Monday, January 18, 2016
Thanks to the long-delayed November decision by the U.S. Department of State to reject a permit, the United States will not get the Keystone XL pipeline. But it will always have the Keystone State.
Big-ticket energy projects continue to move forward in the traditional Gulf Coast energy capitals in Texas and Louisiana, as well as in the shale-gas territories of Pennsylvania, Ohio, Texas, Louisiana and other states.
In some cases they even involve crude oil. On December 18 — 42 days after President Obama said of the Keystone XL decision, "... we’re going to have to keep some fossil fuels in the ground rather than burn them and release more dangerous pollution into the sky" — the U.S. Congress lifted the 40-year federal ban on exports of oil produced in the United States. The ban was enacted in the 1970s in response to an export embargo to the United States enforced by Arab members of the Organization of Petroleum Exporting Countries (OPEC). US oil production now is close to that of Saudi Arabia.
“Lifting the crude oil export ban will boost the American economy, fostering job creation and lowering energy costs at home," said US Senator John Cornyn.
As 2015 wound down, San Antonio–based liquids terminal and pipeline operator NuStar Energy and ConocoPhillips loaded the first ship full of Eagle Ford light crude oil/condensate to be sold to international trading company Vitol, and it set sail on New Year's Eve from NuStar's North Beach Terminal at the Port of Corpus Christi.
NuStar has invested heavily in recent years to expand its South Texas Crude Oil Pipeline System to move crude oil from the Eagle Ford Shale play to Corpus Christi, including major investments at its port terminal.
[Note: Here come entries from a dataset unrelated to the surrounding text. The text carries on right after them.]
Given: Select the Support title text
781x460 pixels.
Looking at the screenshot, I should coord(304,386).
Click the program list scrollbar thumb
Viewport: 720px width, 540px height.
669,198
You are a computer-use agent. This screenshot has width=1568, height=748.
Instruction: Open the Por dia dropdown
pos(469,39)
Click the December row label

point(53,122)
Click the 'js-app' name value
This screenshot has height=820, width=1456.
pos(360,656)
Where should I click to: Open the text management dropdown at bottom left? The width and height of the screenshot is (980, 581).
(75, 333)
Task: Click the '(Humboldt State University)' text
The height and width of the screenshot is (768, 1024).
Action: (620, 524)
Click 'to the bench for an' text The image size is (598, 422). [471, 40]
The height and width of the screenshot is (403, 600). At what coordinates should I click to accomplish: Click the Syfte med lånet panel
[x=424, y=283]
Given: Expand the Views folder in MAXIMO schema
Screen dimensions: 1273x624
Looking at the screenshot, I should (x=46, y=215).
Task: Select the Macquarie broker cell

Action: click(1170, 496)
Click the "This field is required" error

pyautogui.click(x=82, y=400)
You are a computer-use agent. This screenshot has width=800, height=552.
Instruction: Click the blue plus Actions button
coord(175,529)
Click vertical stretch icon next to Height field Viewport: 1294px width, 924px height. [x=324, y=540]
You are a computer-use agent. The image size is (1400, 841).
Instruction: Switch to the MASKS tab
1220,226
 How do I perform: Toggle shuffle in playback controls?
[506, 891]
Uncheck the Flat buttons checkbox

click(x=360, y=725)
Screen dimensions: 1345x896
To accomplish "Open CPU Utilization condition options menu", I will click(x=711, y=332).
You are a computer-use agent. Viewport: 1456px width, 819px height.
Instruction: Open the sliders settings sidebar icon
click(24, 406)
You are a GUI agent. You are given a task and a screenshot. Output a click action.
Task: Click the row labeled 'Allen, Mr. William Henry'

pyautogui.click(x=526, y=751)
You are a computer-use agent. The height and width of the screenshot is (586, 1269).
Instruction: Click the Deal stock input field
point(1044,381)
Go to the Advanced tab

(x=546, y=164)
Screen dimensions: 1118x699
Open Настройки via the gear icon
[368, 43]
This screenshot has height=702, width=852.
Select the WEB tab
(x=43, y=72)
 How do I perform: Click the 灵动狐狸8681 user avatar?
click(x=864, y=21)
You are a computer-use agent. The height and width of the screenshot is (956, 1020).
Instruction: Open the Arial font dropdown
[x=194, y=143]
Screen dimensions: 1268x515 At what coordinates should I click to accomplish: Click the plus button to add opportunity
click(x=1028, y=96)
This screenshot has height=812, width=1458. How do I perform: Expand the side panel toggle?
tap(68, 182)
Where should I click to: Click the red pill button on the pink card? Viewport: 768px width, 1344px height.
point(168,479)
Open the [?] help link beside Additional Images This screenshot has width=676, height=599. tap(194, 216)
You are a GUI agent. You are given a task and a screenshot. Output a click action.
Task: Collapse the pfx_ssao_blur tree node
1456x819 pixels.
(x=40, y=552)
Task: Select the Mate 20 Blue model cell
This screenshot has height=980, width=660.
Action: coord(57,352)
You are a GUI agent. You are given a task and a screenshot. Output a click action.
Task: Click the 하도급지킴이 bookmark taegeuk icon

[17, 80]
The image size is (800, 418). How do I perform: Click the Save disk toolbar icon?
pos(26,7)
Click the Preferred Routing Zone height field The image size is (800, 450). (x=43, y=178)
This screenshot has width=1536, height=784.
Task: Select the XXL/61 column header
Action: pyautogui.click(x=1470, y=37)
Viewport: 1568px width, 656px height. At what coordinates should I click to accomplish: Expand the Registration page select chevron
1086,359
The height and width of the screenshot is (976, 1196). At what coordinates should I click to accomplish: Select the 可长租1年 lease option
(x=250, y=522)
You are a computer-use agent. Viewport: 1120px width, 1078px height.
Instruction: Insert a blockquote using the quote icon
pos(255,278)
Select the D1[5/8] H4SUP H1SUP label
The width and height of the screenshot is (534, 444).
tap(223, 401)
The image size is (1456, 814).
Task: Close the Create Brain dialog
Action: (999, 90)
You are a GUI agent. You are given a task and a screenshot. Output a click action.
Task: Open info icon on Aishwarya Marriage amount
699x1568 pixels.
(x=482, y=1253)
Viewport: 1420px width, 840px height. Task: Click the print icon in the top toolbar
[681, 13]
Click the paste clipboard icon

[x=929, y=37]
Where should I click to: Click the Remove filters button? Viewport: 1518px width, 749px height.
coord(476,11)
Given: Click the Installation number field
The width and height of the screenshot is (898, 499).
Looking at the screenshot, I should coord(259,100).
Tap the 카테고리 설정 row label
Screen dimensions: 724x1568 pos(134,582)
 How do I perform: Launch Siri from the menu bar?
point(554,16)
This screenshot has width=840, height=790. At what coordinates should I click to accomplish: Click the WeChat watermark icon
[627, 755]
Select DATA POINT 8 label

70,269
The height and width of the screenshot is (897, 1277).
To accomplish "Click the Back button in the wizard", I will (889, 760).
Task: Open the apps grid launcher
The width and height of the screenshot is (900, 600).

“Based on our investments in Corpus Christi and our South Texas pipeline system, NuStar was well-positioned, equipped and staffed to immediately begin loading cargoes for export,” said NuStar President and CEO Brad Barron. “And we plan on further expanding our Corpus Christi operations to provide more options to our customers to move Eagle Ford Shale crude oil, whether it is being moved domestically or internationally. In fact, we are currently in the process of developing a second private dock in the Port of Corpus Christi.”